Use the SDK helpers where available instead of hand-building these headers.

Spend attribution rule

If you need request-level spend attribution, read it from decision events, not from wallet balances.

  • Use event APIs to retrieve event_cost_attribution.
  • Use source_spend_log_id when you need a stable link back to the cost-bearing record.
  • Use wallet APIs for balance and transaction workflows, not per-request reporting.

Evidence and trail rule

For evidence-grade audit workflows:

  1. list or fetch trail events
  2. list or download digests
  3. fetch the active public key
  4. run verification helpers against the trail window you care about

This keeps evidence flows tied to the authoritative Keeptrusts trail APIs instead of ad hoc exports.

MCP boundary

MCP is gateway-owned.

SDKs may help you configure or consume MCP-capable requests, but they do not own or start a standalone MCP server.
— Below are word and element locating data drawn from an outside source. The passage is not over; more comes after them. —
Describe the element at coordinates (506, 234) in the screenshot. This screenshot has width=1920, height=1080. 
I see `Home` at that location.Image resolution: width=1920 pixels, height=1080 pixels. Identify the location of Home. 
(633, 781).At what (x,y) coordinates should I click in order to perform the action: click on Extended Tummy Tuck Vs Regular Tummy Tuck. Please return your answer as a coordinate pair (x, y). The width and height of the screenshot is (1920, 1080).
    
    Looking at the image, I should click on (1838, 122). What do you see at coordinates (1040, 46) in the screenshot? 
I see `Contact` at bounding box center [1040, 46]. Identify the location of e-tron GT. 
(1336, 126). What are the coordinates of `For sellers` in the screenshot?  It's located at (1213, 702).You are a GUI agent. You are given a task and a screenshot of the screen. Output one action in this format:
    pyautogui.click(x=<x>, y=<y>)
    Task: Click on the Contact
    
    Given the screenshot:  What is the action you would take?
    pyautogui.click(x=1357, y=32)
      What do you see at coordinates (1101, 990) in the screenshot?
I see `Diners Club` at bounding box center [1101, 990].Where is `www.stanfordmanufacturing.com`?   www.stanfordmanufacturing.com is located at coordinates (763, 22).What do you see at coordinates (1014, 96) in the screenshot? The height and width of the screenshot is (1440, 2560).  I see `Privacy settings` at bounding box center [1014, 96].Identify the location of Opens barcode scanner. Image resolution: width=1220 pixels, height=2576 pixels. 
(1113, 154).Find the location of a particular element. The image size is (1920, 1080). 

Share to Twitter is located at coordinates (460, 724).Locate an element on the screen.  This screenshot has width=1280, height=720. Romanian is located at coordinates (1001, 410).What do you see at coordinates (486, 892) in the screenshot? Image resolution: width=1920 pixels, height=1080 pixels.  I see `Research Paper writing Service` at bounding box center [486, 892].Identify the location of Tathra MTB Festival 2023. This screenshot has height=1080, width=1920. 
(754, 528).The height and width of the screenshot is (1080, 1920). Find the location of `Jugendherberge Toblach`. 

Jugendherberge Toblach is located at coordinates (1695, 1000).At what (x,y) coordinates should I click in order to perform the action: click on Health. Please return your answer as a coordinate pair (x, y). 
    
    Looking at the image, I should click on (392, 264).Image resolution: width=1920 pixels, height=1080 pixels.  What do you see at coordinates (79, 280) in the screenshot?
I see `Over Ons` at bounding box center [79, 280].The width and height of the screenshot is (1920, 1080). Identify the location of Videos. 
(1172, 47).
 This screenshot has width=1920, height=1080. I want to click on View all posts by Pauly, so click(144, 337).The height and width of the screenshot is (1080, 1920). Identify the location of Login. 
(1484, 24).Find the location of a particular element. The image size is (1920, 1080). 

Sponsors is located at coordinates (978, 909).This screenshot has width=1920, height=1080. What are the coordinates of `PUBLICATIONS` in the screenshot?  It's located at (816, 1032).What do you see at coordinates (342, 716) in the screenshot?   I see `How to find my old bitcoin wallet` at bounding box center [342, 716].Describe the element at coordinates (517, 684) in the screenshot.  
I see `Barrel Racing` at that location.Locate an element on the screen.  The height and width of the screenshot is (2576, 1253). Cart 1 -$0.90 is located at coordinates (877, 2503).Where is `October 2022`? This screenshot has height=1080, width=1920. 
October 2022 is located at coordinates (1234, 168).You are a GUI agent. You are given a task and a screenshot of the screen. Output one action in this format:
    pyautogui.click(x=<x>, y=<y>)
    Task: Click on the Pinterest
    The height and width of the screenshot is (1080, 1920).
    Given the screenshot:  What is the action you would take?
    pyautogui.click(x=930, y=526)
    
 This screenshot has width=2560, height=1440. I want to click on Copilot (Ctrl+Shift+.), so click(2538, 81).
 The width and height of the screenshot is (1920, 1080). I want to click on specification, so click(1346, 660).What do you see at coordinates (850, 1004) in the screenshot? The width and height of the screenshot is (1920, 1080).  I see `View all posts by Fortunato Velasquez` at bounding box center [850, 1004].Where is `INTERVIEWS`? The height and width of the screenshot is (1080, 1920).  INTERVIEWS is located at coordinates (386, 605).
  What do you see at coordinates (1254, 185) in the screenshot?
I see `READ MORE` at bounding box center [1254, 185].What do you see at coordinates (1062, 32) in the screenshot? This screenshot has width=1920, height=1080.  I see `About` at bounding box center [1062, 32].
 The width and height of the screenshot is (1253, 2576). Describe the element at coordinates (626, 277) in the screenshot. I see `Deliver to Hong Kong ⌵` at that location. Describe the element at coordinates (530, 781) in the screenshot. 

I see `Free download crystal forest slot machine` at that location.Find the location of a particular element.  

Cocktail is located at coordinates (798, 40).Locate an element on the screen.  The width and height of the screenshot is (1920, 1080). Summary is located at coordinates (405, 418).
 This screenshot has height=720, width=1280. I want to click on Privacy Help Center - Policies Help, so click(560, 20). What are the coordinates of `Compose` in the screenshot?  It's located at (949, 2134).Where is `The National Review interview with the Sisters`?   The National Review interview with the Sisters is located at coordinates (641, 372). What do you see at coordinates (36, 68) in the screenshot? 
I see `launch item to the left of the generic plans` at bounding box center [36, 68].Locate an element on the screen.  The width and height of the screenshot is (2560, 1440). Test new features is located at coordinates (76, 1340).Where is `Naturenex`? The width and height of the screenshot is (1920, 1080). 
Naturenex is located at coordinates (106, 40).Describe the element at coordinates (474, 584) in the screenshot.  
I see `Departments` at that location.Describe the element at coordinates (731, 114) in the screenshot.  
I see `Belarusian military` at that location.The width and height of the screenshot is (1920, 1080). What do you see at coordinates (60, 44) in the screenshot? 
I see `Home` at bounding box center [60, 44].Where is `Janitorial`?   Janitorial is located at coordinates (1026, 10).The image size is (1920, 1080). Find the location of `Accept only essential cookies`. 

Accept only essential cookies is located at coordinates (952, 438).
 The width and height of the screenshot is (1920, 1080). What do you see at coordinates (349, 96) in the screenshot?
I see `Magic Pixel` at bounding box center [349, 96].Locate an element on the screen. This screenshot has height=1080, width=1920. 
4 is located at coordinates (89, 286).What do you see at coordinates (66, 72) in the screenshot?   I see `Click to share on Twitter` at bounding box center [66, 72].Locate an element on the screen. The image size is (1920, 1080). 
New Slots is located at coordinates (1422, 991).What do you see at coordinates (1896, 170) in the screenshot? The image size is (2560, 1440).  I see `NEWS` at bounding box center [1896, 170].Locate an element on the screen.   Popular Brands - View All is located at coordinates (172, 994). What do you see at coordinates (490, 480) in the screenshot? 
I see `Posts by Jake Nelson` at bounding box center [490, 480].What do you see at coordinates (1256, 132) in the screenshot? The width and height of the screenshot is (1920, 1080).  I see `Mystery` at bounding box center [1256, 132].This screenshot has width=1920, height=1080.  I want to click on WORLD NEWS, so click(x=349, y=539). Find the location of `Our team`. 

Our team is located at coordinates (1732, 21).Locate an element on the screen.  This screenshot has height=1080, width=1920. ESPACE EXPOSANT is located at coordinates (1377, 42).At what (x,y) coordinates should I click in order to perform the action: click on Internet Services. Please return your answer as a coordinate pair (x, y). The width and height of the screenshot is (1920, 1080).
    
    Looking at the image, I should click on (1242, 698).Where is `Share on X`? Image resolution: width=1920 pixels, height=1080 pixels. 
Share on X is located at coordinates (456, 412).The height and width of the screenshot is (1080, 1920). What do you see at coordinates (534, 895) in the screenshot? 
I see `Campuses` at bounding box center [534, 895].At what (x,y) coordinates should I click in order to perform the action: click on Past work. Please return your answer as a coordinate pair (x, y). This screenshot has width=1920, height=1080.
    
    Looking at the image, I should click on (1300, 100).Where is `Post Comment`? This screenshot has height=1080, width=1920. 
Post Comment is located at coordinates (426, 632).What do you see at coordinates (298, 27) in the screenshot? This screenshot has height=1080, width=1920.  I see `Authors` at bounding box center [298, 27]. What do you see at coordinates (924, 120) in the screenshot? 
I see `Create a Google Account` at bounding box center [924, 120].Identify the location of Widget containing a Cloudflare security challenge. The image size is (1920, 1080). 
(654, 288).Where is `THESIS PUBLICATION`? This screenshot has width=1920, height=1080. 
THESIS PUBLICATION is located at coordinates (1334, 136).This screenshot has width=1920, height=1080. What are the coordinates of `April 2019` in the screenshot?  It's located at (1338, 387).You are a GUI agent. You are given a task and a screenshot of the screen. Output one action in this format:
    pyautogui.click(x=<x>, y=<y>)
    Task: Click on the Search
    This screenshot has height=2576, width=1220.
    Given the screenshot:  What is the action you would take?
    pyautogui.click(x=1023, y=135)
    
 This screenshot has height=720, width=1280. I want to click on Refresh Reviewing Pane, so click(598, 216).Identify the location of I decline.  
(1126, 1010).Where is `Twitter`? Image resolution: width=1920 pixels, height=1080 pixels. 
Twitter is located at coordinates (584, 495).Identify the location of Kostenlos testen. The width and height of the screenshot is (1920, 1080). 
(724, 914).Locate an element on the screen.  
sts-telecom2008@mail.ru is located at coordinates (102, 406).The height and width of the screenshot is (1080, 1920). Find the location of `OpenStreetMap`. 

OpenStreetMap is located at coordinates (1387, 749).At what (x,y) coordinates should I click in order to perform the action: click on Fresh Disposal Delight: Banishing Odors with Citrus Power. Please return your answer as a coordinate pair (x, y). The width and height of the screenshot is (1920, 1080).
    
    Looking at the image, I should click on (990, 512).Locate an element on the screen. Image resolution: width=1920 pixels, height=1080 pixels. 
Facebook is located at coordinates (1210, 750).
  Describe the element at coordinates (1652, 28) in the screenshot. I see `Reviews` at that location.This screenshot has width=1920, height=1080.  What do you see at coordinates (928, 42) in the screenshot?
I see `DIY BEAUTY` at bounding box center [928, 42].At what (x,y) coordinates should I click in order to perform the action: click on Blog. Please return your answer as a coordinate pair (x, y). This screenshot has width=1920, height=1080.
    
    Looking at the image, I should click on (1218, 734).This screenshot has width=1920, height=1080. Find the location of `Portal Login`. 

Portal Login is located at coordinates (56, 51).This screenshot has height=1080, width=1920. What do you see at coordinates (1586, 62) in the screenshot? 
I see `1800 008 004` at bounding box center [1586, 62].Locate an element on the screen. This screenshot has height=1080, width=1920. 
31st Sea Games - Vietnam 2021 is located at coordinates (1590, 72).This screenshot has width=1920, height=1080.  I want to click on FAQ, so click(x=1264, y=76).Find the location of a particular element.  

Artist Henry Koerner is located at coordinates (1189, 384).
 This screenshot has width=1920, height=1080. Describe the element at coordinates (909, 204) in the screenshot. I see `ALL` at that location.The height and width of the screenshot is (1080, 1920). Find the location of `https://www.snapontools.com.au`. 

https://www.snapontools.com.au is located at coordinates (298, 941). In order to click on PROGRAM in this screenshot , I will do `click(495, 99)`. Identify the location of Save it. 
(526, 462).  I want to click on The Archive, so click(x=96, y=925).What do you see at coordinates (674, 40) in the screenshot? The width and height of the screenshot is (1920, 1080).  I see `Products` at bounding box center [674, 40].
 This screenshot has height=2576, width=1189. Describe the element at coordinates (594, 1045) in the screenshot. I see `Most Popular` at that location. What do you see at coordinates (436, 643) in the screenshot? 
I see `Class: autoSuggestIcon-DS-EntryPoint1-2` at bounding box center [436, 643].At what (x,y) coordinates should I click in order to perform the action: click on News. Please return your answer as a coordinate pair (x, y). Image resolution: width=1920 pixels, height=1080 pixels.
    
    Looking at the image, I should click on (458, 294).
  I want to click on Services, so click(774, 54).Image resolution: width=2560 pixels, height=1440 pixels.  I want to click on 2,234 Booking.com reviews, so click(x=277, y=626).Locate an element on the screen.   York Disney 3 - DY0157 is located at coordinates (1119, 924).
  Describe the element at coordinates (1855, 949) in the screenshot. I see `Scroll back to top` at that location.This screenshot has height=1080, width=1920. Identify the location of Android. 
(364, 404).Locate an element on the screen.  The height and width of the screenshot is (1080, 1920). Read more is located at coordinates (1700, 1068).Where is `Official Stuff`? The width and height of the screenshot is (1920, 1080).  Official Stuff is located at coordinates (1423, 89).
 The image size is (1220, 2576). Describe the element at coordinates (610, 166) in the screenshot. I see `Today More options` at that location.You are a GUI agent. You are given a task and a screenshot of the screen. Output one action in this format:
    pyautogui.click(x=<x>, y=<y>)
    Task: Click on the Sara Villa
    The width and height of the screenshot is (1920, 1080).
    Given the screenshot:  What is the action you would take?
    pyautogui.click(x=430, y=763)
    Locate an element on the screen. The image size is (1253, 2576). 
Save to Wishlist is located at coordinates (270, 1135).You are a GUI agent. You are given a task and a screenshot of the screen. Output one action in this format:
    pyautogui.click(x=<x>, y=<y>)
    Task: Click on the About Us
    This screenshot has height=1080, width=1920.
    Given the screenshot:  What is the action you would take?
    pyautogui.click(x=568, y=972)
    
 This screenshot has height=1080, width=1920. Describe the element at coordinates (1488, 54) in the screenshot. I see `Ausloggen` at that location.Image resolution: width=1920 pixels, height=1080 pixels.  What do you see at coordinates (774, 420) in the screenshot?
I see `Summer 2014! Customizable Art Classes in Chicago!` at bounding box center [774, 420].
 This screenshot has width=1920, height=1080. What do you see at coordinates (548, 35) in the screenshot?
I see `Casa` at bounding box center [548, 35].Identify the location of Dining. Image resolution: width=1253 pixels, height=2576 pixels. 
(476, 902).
Runtime MCP transport, policy enforcement, and outbound tool mediation stay in the gateway.

Tooling lane

The SDK workspace also ships operator tooling around the package lanes:

  • create-keeptrusts-app for deterministic starter scaffolds
  • migration codemods for OpenAI JS, Vercel AI, and OpenAI Python entrypoints
  • run-doctor for runtime-boundary, token-scope, gateway, and MCP checks
  • evidence-bundle for request-scoped ZIP/JSON audit bundles
  • compat-lint and upgrade-report for rollout planning
  • starter packs, starter tests, and a local sandbox for guided adoption
  1. TypeScript Gateway Quickstart
  2. TypeScript Control-Plane Quickstart
  3. Python Client Quickstart
  4. Agent SDK Overview
  5. TypeScript Agent Quickstart
  6. Agent Runtime Adapters

Package-selection guide

You need to…Start with
Send governed traffic from a web appTypeScript Gateway Quickstart
Query decision events or verify trail evidence from a backendTypeScript Control-Plane Quickstart
Integrate Python servicesPython Client Quickstart
Stand up a server-side agent runtimeAgent SDK Overview

For AI systems

  • Canonical terms: @keeptrusts/gateway, @keeptrusts/control-plane, keeptrusts-client, @keeptrusts/agent, x-keeptrusts-agent-id, x-request-id, traceparent.
  • Browser-safe package: @keeptrusts/gateway.
  • Server-only packages: @keeptrusts/control-plane and @keeptrusts/agent.
  • Request-level spend attribution comes from event reads, not wallet balance APIs.
  • MCP is gateway-owned.

For engineers

  • Pick the SDK by runtime boundary first, then by feature area.
  • Never bundle bearer-token control-plane helpers into browser code.
  • Use SDK header helpers to preserve tracing and attribution headers consistently.
  • Pull request-level spend from event_cost_attribution, not from wallet summary endpoints.

For leaders

  • The SDK split enforces least privilege by design: browser-safe inference on one lane, privileged governance operations on another.
  • This separation reduces the risk of bearer-token exposure in frontend code.
  • Evidence and spend workflows stay auditable because they read from event and trail APIs instead of inferred client-side state.